Foram inauguradas, a 4 de março, na confluência da Rua Manuel Mafra com as ruas Eduardo Mafra Elias e Francisco Gomes Avelar, duas esculturas cerâmicas de Carlos Enxuto e de Mário Reis. Algumas dezenas de pessoas quiseram assistir ao momento da inauguração destas obras de arte pública que medem perto de dois metros de altura e que foram colocadas em caixas de vidro e que agora dão vida àquela zona do Bairro da Ponte.

Mário Reis colocou referências da cerâmica, da cidade, do bairro e da sua vida

“Quando me convidaram quis juntar várias referências da minha vida, deste bairro, de Mafra e também da cerâmica caldense”, disse Mário Reis, o autor da peça “Conversas de Bairro”, a primeira a ser inaugurada. A obra que tem na base elementos de azulejaria do século XVIII, da cerâmica naturalista que Mafra também fazia, está repleta de símbolos relacionados com familiares do artista. A sua filha faz aquele trajeto entre a Secundária Raul Proença e a casa dos avós, seus sogros e por isso há várias referências pessoais.
“A partir das cinco não faço nem mais um…”, pode ler-se num dos azulejos. Foi desta forma subtil que Mário Reis fez referência à cerâmica fálica local. Além do mais, estão representadas as visitas que fazia à oficina do tio Armindo Reis onde a partir das 17h00 já não se trabalhava pois “era hora de conviver com os amigos na taberna Amália”, contou. “Toda a peça tem a ver com as Caldas”, acrescentou o autor que usou cores como o verde Caldas e o Amarelo Mel. A peça é encimada por um Gato e a uma Gaivota que estão a conversar. “Os gatos são a companhia de muitos que aqui vivem e, as gaivotas, quer queiramos quer não, são as novas moradoras”, explicou o ceramista que espera que a sua peça possa ser apreciada por todos.

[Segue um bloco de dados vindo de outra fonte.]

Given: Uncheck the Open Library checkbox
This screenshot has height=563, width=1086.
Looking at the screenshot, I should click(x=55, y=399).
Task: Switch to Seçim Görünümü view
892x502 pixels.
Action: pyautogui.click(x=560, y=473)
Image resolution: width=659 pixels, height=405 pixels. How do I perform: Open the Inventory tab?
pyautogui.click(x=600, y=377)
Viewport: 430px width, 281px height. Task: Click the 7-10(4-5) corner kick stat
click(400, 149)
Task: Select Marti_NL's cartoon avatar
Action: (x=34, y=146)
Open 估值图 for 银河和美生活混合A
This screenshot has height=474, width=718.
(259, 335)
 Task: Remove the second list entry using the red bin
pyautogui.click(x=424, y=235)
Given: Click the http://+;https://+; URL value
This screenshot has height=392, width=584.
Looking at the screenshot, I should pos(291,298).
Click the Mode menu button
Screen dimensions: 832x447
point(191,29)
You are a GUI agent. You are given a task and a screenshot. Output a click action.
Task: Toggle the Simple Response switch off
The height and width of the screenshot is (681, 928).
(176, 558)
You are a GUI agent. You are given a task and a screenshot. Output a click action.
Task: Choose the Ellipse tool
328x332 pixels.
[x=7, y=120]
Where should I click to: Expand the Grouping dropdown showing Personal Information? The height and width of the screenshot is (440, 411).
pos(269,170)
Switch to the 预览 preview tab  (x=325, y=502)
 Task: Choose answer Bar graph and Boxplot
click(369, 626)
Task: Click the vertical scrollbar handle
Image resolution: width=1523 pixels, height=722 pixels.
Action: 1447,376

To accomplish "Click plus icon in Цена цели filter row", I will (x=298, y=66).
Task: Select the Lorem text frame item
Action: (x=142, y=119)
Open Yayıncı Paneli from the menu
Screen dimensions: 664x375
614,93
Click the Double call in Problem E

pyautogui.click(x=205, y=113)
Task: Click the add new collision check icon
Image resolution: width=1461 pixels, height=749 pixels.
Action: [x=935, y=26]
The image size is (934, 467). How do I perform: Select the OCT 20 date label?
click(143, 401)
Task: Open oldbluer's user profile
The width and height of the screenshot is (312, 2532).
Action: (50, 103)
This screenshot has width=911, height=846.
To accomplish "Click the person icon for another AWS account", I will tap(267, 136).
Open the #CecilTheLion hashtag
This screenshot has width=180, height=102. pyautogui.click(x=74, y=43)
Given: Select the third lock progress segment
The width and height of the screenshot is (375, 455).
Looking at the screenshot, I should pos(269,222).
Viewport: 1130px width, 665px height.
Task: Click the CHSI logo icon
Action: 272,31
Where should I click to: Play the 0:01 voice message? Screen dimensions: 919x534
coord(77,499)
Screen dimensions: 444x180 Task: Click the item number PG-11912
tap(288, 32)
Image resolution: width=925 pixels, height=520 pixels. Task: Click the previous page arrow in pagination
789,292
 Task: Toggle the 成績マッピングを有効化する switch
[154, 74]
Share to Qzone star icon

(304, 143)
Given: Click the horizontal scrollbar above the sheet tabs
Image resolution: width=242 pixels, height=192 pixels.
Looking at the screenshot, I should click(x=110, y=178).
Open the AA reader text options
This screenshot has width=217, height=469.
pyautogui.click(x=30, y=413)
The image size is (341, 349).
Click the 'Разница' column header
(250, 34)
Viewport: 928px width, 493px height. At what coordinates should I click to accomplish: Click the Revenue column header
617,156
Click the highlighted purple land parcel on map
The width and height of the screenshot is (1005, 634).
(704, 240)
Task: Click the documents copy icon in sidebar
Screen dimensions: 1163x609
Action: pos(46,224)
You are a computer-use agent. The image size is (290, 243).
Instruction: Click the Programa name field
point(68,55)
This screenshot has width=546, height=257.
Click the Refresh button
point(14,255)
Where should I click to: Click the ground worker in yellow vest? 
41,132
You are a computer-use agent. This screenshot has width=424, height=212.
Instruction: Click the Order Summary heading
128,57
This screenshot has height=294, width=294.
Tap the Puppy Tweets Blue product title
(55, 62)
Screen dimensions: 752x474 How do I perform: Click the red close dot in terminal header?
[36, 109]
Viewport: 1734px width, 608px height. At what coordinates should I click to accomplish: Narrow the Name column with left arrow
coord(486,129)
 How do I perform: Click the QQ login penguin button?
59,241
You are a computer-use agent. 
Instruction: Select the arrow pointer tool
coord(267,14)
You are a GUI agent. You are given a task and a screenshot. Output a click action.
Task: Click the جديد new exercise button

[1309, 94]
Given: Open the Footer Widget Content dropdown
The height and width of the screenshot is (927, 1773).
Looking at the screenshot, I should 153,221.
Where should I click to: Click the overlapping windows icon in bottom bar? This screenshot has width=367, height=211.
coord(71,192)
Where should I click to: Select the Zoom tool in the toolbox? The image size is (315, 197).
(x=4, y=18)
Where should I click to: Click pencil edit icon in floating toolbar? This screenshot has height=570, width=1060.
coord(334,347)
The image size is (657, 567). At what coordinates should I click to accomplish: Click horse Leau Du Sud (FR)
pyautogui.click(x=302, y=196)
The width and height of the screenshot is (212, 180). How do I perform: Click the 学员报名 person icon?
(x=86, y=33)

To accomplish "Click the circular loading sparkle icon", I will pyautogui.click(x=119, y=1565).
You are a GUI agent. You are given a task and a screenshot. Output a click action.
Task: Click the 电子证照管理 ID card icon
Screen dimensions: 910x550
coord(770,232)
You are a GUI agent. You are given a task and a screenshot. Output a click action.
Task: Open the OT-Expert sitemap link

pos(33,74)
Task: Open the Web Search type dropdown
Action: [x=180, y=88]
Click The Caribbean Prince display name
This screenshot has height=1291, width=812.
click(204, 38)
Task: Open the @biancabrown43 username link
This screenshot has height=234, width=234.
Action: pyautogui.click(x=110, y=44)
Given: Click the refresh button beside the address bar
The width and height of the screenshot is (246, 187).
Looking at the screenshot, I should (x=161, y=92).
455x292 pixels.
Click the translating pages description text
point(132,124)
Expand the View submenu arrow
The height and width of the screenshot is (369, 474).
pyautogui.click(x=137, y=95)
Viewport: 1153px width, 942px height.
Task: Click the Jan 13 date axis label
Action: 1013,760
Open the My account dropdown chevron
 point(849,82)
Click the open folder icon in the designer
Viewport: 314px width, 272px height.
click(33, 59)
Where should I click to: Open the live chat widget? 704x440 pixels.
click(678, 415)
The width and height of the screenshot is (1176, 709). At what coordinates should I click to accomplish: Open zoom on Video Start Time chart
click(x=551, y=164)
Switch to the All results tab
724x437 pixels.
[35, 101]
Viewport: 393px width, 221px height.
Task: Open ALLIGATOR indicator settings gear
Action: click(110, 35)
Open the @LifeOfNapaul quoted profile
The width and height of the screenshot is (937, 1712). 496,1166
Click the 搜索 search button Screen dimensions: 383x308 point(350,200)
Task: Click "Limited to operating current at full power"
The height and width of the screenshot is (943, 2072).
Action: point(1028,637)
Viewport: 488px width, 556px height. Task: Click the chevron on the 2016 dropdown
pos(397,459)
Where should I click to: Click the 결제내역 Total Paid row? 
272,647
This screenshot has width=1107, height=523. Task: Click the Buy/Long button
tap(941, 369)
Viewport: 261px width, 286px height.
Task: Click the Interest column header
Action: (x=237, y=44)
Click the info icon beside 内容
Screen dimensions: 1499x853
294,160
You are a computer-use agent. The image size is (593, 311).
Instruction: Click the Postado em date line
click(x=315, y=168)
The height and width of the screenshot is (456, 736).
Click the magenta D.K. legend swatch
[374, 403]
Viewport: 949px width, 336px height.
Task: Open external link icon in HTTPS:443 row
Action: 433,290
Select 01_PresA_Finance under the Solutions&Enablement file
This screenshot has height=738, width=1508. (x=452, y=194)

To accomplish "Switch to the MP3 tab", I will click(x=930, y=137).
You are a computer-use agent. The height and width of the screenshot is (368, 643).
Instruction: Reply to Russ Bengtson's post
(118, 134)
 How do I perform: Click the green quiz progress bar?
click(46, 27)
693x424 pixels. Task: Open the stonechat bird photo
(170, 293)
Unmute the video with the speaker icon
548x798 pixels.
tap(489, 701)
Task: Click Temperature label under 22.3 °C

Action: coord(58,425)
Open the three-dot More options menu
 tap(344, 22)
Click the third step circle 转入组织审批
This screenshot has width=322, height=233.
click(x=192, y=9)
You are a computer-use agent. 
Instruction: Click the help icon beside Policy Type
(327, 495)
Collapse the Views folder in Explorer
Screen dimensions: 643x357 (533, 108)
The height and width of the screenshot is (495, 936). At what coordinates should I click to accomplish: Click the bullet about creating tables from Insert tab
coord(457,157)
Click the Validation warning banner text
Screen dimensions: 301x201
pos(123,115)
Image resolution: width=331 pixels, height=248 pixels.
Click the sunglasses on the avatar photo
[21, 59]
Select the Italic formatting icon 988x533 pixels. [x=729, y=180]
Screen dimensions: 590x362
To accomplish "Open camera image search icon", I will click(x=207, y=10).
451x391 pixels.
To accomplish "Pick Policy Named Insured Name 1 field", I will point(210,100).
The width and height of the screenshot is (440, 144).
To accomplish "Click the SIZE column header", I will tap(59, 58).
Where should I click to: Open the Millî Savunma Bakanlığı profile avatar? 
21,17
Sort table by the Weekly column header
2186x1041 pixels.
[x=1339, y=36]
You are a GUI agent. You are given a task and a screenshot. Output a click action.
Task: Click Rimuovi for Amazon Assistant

Carlos Enxuto colocou Rafael Bordalo Pinheiro a “dialogar” com Manuel Mafra

Bordalo veio conversar
“À conversa”, designa a peça de Carlos Enxuto, que queria referir uma possível conversa entre Manuel Mafra e Bordalo Pinheiro. Deparou-se logo com um problema: não existem fotografias de Manuel Mafra, “há apenas uma caricatura lateral que Bordalo fez de Mafra”, contou o autor que ainda assim se questiona se os autores, que foram rivais, terão conversado já que foram contemporâneos.
A peça, com o perfil de Bordalo, é rodeada por gatos. Um deles convida a que se visite a peça, e um segundo “representa o rei D. Luís, que foi protetor de Manuel Mafra”, disse Enxuto. Há um outro assanhado e outro mais calmo que são personagens desta conversa que Bordalo veio ter à Rua Manuel Mafra. Presentes nesta obra estão também várias placas que representam as fases da cerâmica das Caldas da Rainha.
Para este autor, “faz sentido pensar a cerâmica de uma forma diferente nas Caldas”, acrescentando também que a cerâmica e a arquitetura deveriam ser uma das apostas da cidade.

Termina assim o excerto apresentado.